Do you understand? And no I don't understand. The two phrases are the cornerstone of my Creole arsenal. Sometimes I get to use my big boy phrases such as, “I like ...”, “My name is ...”, “I want ...”, and lastly but not least “I have to poop.” Even though I've only been learning Creole for 3 weeks and I haven't really had anyone tutor me, it pains me every time I have to say, “Mwen Pa Kompran.”
You may be asking yourself, "why hasn't Eric had a real tutor?" Well there are a few reasons. First, in Port Au Prince I had the masterful interpretation skills of Monica. Who by the way was kind enough to interpret during a 2 hour meeting... This meeting was chaired by the most Italian woman I've ever met. I thought she was speaking Italian but alas it was just her accent. Monica is good, but apparently not Italian accent in French while talking about technical solutions to building earthquake resistant houses in Haiti good.
Second, the nun's have no interest in tutoring me to speak Creole... For some reason they think I should learn french. Quite frankly I don't like the french enough to use a capitol f. Yet, the stigma in Haiti is that you are more intelligent if you speak french. Well that's only because they teach french in the schools. If they were really smart they'd start teaching Chinese, Spanish, or English.
Thirdly, they keep moving me around. of my 3 weeks in Haiti I've spend at least 7 days going places in a car... (that's a story for another day) However, even among all this chaos, I have been able to find people willing to teach me Creole. In Port Au Prince that person was T Jack (a worker who lives on the grounds).
I freaking love T Jack. He does everything for the sisters in Port Au Prince and with a smile on his face. Everything includes killing poisonous centipedes for Monica. He has never asked me to give him anything but I would if he asked. I want to give him something more valuable than money. I want to teach him to speak English. So T Jack and I began studying together every night for about 2 hours.

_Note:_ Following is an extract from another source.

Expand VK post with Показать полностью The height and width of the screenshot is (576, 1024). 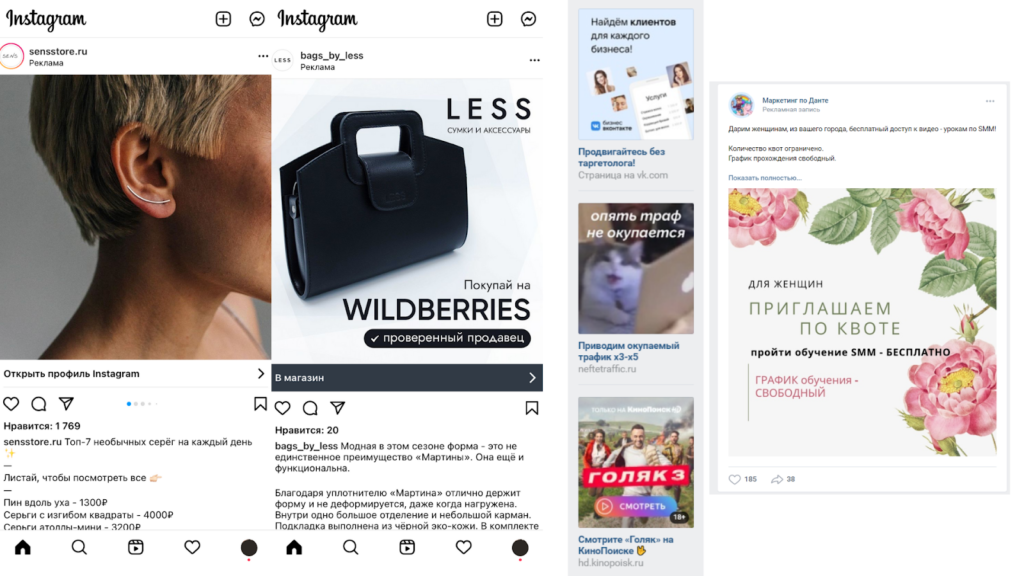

We would take turns writing phrases on the board and trying to learn. 2 days after our first lesson Sr. Monique tells me I'm leaving for Cap Haitian. I managed to break the news to T Jack in my very broken Creole. While studying together before I left for Cap Haitian he wrote “Mwen vle Eric Pou Zanmi Mwen.” I want Eric for my friend. I told you all I freaking love this guy. I can tell he's got a great heart!
So jump ahead to new residence in Cap Hatian (where I'll be for 3 weeks). I have 20-30 pint sized tutors who fight to teaching me Creole. The best part is they love to play games like lets get Eric to say Kaka... I'm begin taught Creole by kids what do you expect? The nice thing about really young kids is that they love to ramble only stopping to make sure I haven't caught on to what they are saying. I thought the blank look would give it away. Luckily for me there are the best trait in my tutors is there patience for repetitions. They don't mind asking me to say things over, and over, and over, and over, and over. You get the picture? But it's fun. They laugh and even without being able to communicate I still make them laugh (To Laugh = Blag).
At least here I have a job. I'm supervising the work that they are doing to restore the school (HA!). I can't explain that I'm an aerospace engineer and I have no clue how to build houses, so I just said, “land a 767 here and teach school in that.” Yes, I do like to mix English in a little just to show them how it feels. I know the answer but I can't help but ask, “Ou Kompran?”
P.S. I'll add some pics of the kids and T Jack Later.